What are Functional Foods?
Functional foods are ingredients that offer health benefits that extend beyond their nutritional value. Some types contain supplements or other additional ingredients designed to improve health.
The concept originated in Japan in the 1980s when government agencies started approving foods with proven benefits in an effort to better the health of the general population.
Some examples include foods fortified with vitamins, minerals, probiotics, or fiber. Nutrient-rich ingredients like fruits, vegetables, nuts, seeds, and grains are often considered functional foods as well.
Oats, for instance, contain a type of fiber called beta glucan, which has been shown to reduce inflammation, enhance immune function, and improve heart health.
Similarly, fruits and vegetables are packed with antioxidants, which are beneficial compounds that help protect against disease.
Functional foods are foods that offer health benefits beyond their nutritional value. In addition to nutrient-rich ingredients like fruits and veggies, the category also includes foods fortified with vitamins, minerals, probiotics, and fiber.
Examples of Functional Foods
Conventional foods are natural, whole-food ingredients that are rich in important nutrients like vitamins, minerals, antioxidants, and heart-healthy fats.
Meanwhile, modified foods have been fortified with additional ingredients, such as vitamins, minerals, probiotics, or fiber, to increase a food's health benefits.
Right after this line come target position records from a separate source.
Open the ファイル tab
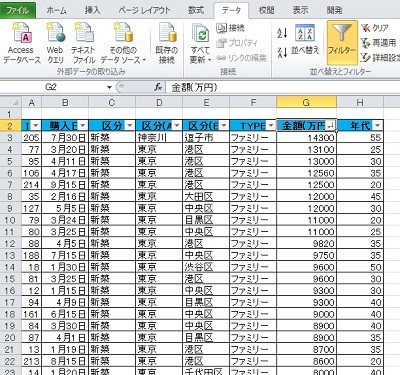 (x=18, y=10)
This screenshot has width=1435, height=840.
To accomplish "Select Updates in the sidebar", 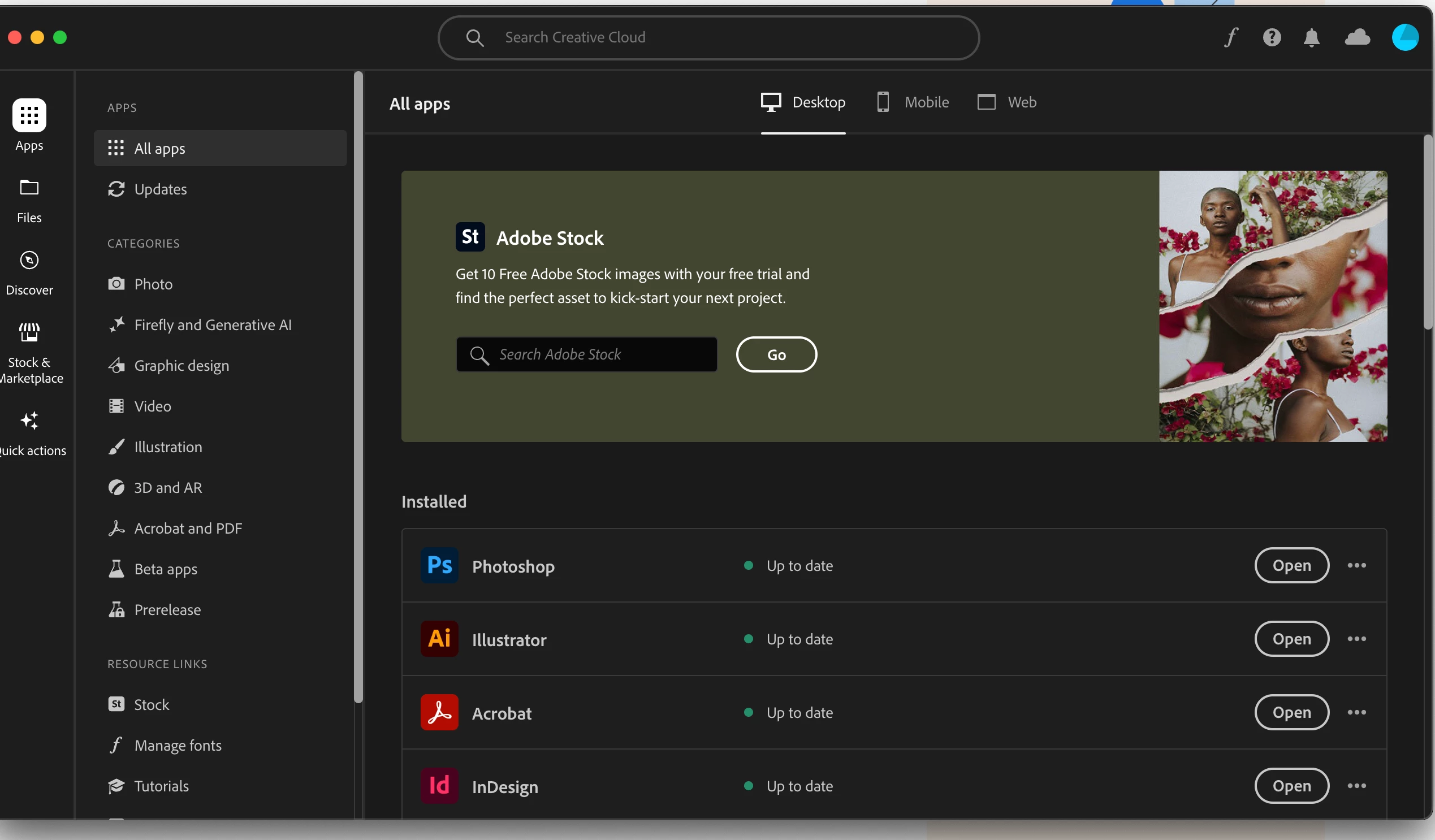I will tap(161, 189).
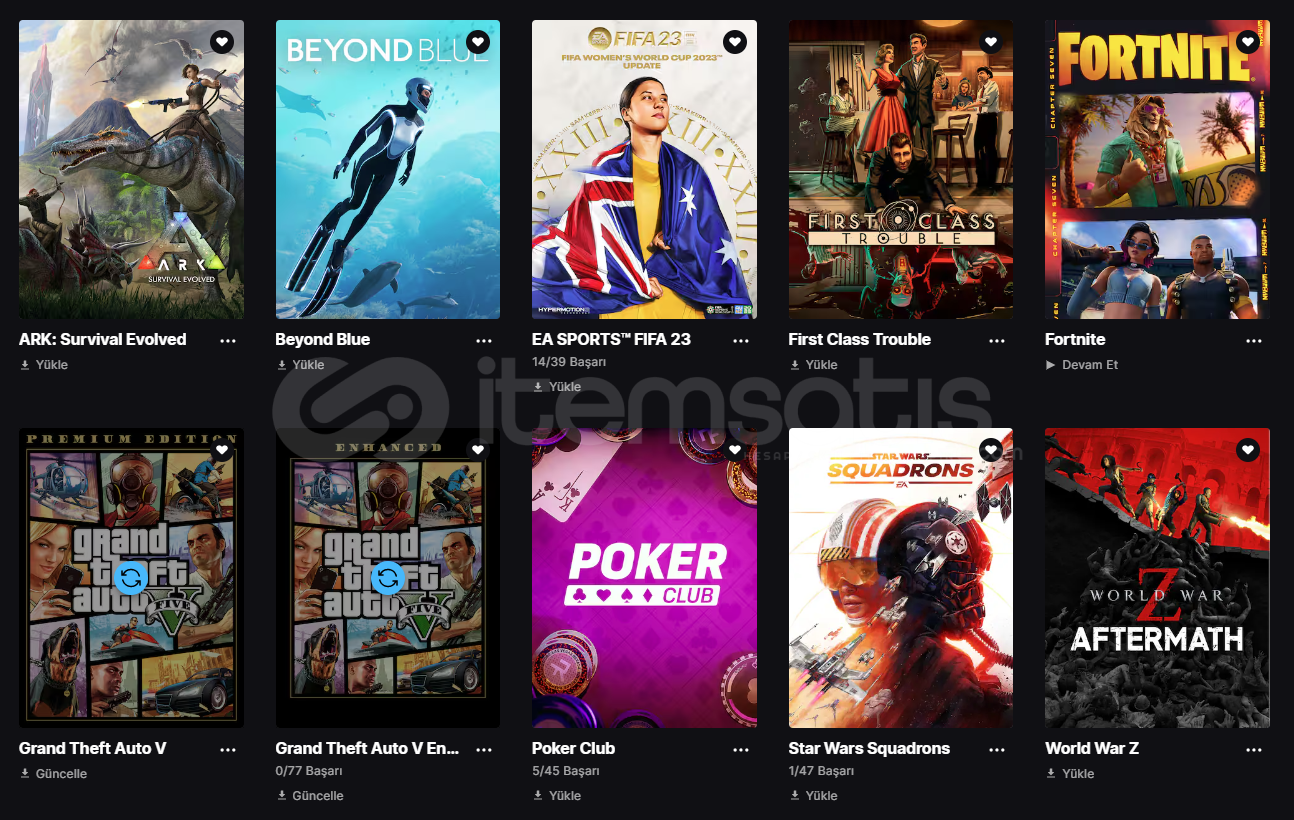Click the sync icon on Grand Theft Auto V
The height and width of the screenshot is (820, 1294).
[x=131, y=577]
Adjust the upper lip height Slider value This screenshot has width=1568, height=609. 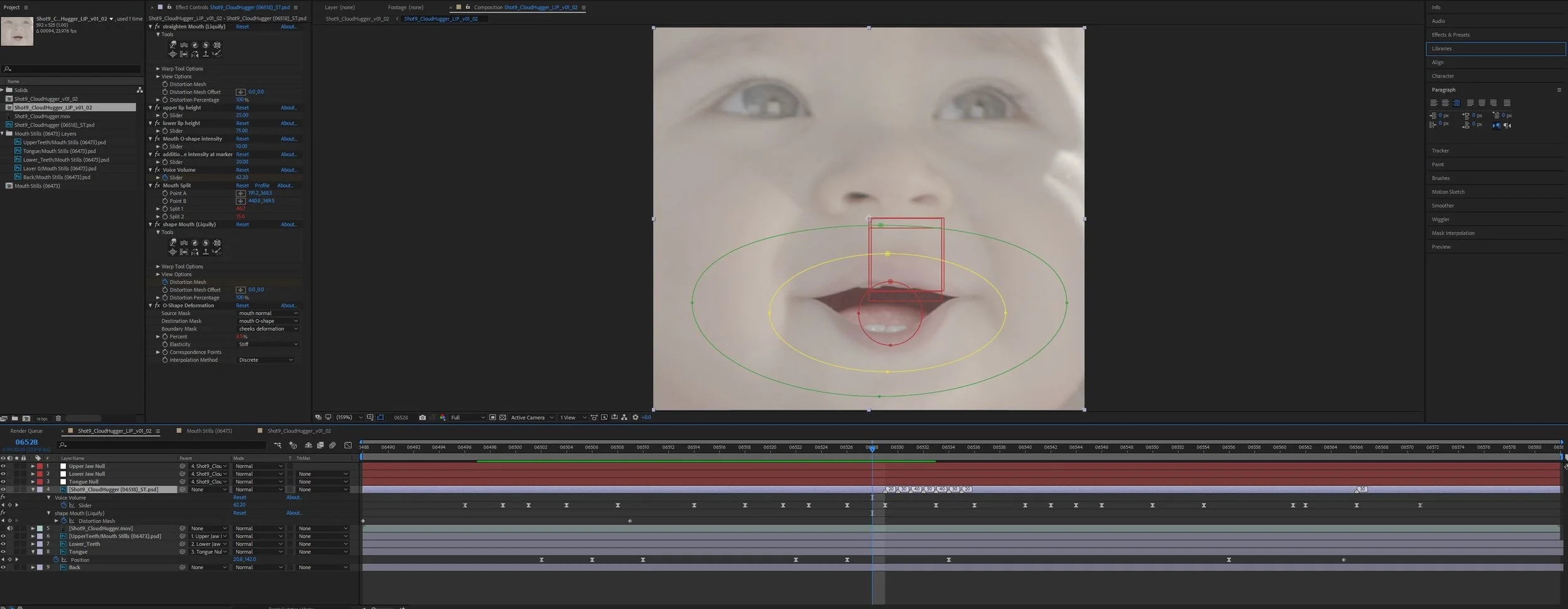coord(241,115)
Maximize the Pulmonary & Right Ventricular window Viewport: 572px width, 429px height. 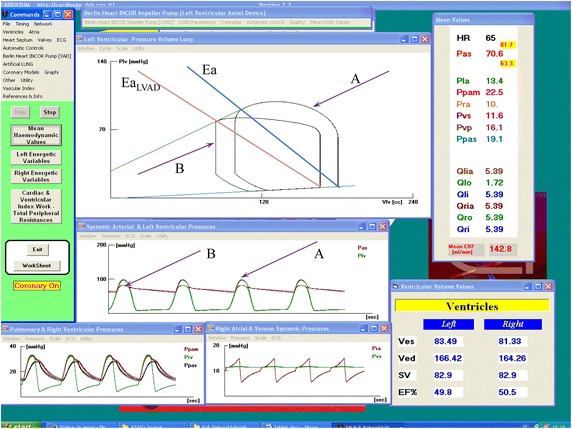coord(188,329)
Here are some examples of conventional functional foods:
- Fruits: berries, kiwi, pears, peaches, apples, oranges, bananas
- Vegetables: broccoli, cauliflower, kale, spinach, zucchini
- Nuts: almonds, cashews, pistachios, macadamia nuts, Brazil nuts
- Seeds: chia seeds, flax seeds, hemp seeds, pumpkin seeds
- Legumes: black beans, chickpeas, navy beans, lentils
- Whole grains: oats, barley, buckwheat, brown rice, couscous
- Seafood: salmon, sardines, anchovies, mackerel, cod
- Fermented foods: tempeh, kombucha, kimchi, kefir, sauerkraut
- Herbs and spices: turmeric, cinnamon, ginger, cayenne pepper
- Beverages: coffee, green tea, black tea
Here are some examples of modified functional foods:
- fortified juices
- fortified dairy products, such as milk and yogurt
- fortified milk alternatives, such as almond, rice, coconut, and cashew milk
- fortified grains, such as bread and pasta
- fortified cereal and granola
- fortified eggs
Nutrient-rich foods like fruits, veggies, and legumes are often considered functional foods, along with fortified foods like juice, eggs, and cereal.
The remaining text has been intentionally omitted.